The apparatus 1200 in the foregoing solutions has a function of implementing the corresponding steps performed by the transmit end in the foregoing methods, or has a function of implementing the corresponding steps performed by the receive end in the foregoing methods. The function may be implemented by hardware, or may be implemented by hardware executing corresponding software. The hardware or the software includes one or more modules corresponding to the foregoing functions. For example, the transceiver unit may be replaced by a transceiver (for example, a sending unit in the transceiver unit may be replaced by a transmitter machine, and a receiving unit in the transceiver unit may be replaced by a receiver machine), and another unit, for example, the processing unit, may be replaced by a processor, to separately perform receiving and sending operations and a related processing operation in the method embodiments.

In addition, the transceiver unit may alternatively be a transceiver circuit (for example, may include a receiving circuit and a sending circuit), and the processing unit may be a processing circuit. In this embodiment of this application, the apparatus in FIG. 11 may be the receive end or the transmit end in the foregoing embodiments, or may be a chip or a chip system, for example, a system on chip (SoC). The transceiver unit may be an input/output circuit or a communication interface. The processing unit is a processor, a microprocessor, or an integrated circuit integrated on the chip. This is not limited herein.

FIG. 12 shows a communication apparatus 2000 according to an embodiment of this application. As shown in FIG. 12, the apparatus 2000 includes a processor 2010 and a transceiver 2020. The processor 2010 and the transceiver 2020 communicate with each other through an internal connection path. The processor 2010 is configured to execute instructions, to control the transceiver 2020 to send a signal and/or receive a signal.

Optionally, the apparatus 2000 may further include a memory 2030. The memory 2030 communicates with the processor 2010 and the transceiver 2020 through the internal connection path. The memory 2030 is configured to store the instructions. The processor 2010 may execute the instructions stored in the memory 2030.

In a possible implementation, the apparatus 2000 is configured to implement the procedures and the steps corresponding to the UE in the foregoing method embodiments.

## PROVIDED MATERIAL
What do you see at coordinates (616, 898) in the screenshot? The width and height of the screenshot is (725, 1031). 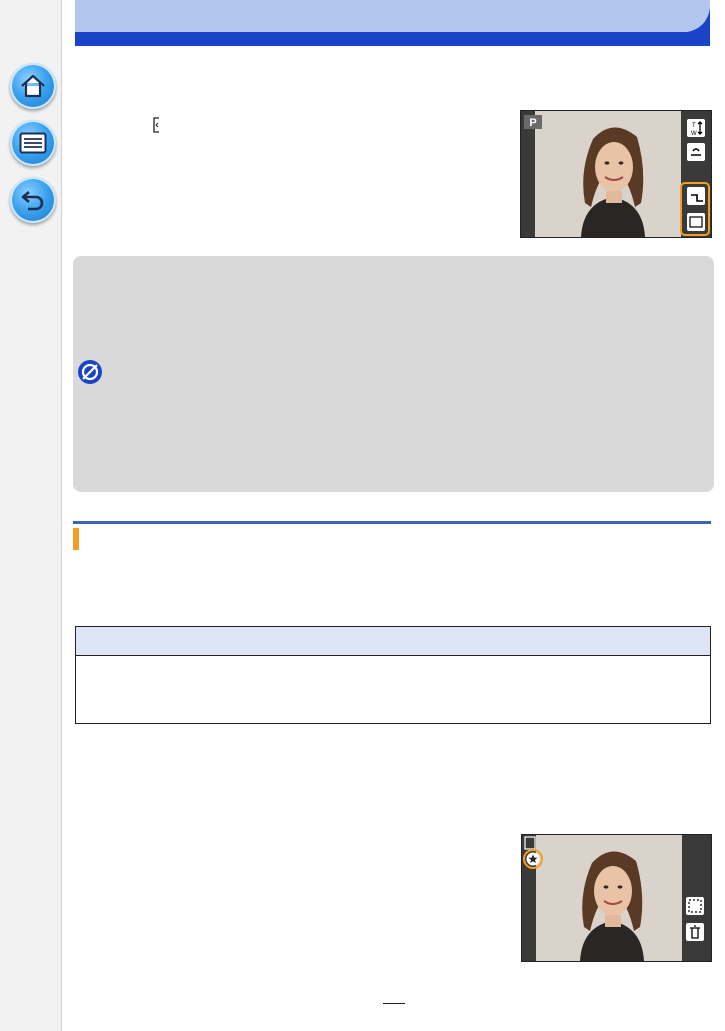 I see `camera-preview-bottom` at bounding box center [616, 898].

## WHAT THE TASK REQUIRES
Reproduce the passage of the apparatus description that opens with the words containing "In addition, the" and closes with "not limited herein.", without changing a word.

## PROBLEM SOLUTION
In addition, the transceiver unit may alternatively be a transceiver circuit (for example, may include a receiving circuit and a sending circuit), and the processing unit may be a processing circuit. In this embodiment of this application, the apparatus in FIG. 11 may be the receive end or the transmit end in the foregoing embodiments, or may be a chip or a chip system, for example, a system on chip (SoC). The transceiver unit may be an input/output circuit or a communication interface. The processing unit is a processor, a microprocessor, or an integrated circuit integrated on the chip. This is not limited herein.